> **Text provided**:
Reads in the particles positions (read in of a subset is allowed): when first and last are specified, the numpy array convention is followed (i.e. getPositions(first=a,last=b)=getPositions()[a:b])

Parameters:

• first (int. or None) – first particle in the file to be read, if None 0 is assumed
• last (int. or None) – last particle in the file to be read, if None the total number of particles is assumed
• save (bool.) – if True saves the particles positions as attribute

Returns:

numpy array with the particle positions

getVelocities(first=None, last=None, save=True)

Reads in the particles velocities (read in of a subset is allowed): when first and last are specified, the numpy array convention is followed (i.e. getVelocities(first=a,last=b)=getVelocities()[a:b])

> **Written exercise 1**:
Find every line in the listing below that contains the word "agent", and copy each of those lines.

> **Records for the task**:
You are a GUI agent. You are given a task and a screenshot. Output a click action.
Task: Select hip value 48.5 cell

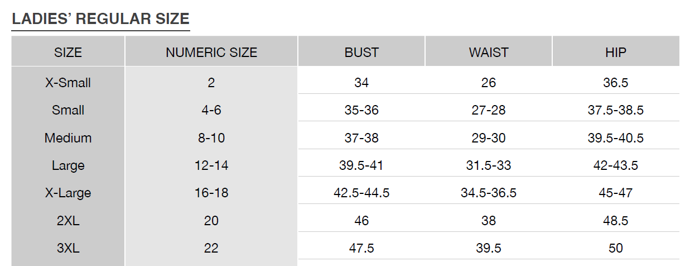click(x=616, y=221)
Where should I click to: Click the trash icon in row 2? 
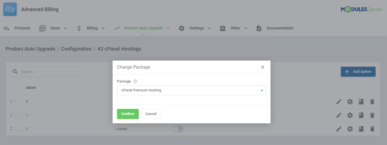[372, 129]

---

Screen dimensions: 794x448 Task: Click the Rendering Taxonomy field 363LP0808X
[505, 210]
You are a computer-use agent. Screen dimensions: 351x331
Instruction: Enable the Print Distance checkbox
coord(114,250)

...

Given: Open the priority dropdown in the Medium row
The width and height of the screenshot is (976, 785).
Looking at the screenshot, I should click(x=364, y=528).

> **Written exercise 2**:
From the particle-reading documentation above, reproduce the passage from "Reads in the particles positions" up to and including "getVelocities(first=None, last=None, save=True)".

> **Output 1**:
You are a GUI agent. You are given a task and a screenshot. Output a click action.
You are a computer-use agent. Screen dimensions: 351x331

> **Output 2**:
Reads in the particles positions (read in of a subset is allowed): when first and last are specified, the numpy array convention is followed (i.e. getPositions(first=a,last=b)=getPositions()[a:b])

Parameters:

• first (int. or None) – first particle in the file to be read, if None 0 is assumed
• last (int. or None) – last particle in the file to be read, if None the total number of particles is assumed
• save (bool.) – if True saves the particles positions as attribute

Returns:

numpy array with the particle positions

getVelocities(first=None, last=None, save=True)